Conical intersections       At specific geometries the electronic states will cross each other, which is called the conical intersection. At specific geometries for the triatom system, there are additional symmetry elements and electronic states can physically cross since they belong to different irreducible representations (have different symmetry). When the triatomic system bends the symmetry group is reduced and there is an avoided crossing which results in the usual picture of the conical intersection. Though the conical intersection is slightly above the threshold for three-body break up, both surfaces have regions that are below zero. This means that the conical intersection for the system will be important for all total scattering energies E slightly below the threshold.

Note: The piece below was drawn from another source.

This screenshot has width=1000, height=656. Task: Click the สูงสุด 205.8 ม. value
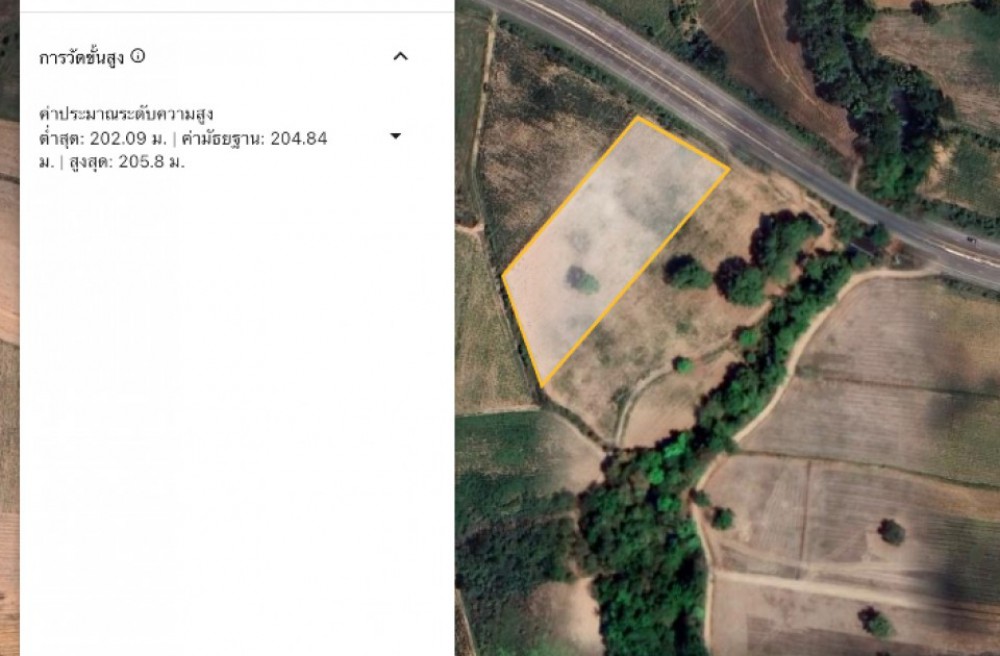tap(127, 162)
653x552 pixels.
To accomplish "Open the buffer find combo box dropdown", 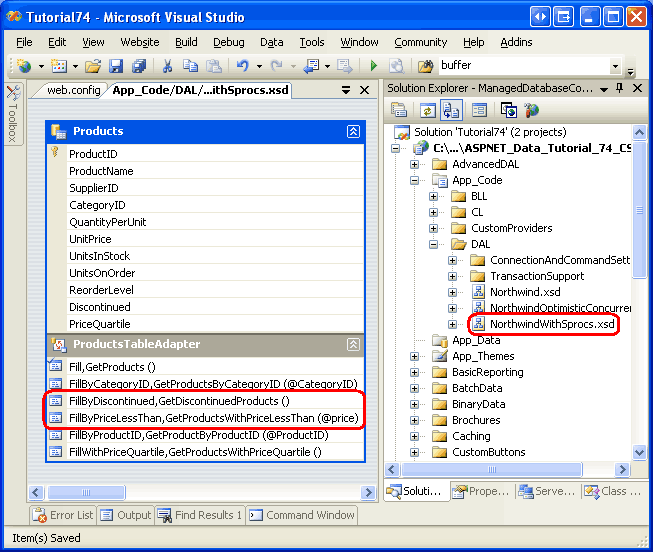I will (x=614, y=66).
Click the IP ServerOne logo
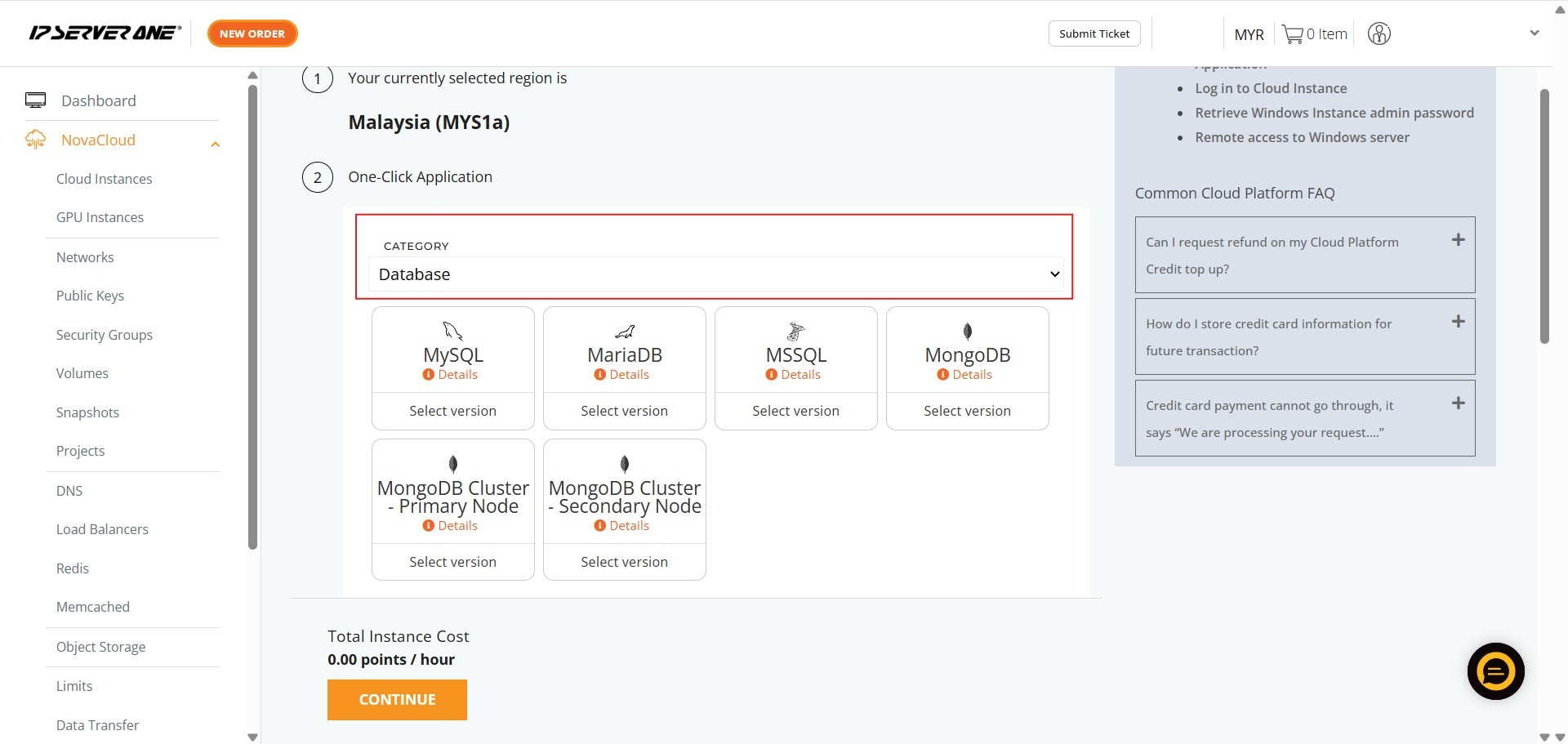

For energies E slightly above the threshold, multiple electronic states must be used, for the upper state will have the possibility of going to the lower state.

         This bimolecular coherent control scheme can be broken into three parts:

Pumping stage	The three body  photo-assisted recombination , which can be expressed as:                                                                                                                                                                      A+BC+hv<==========>(ABC)* where the (ABC)* is the coherent superposition of vibrational-rotation state.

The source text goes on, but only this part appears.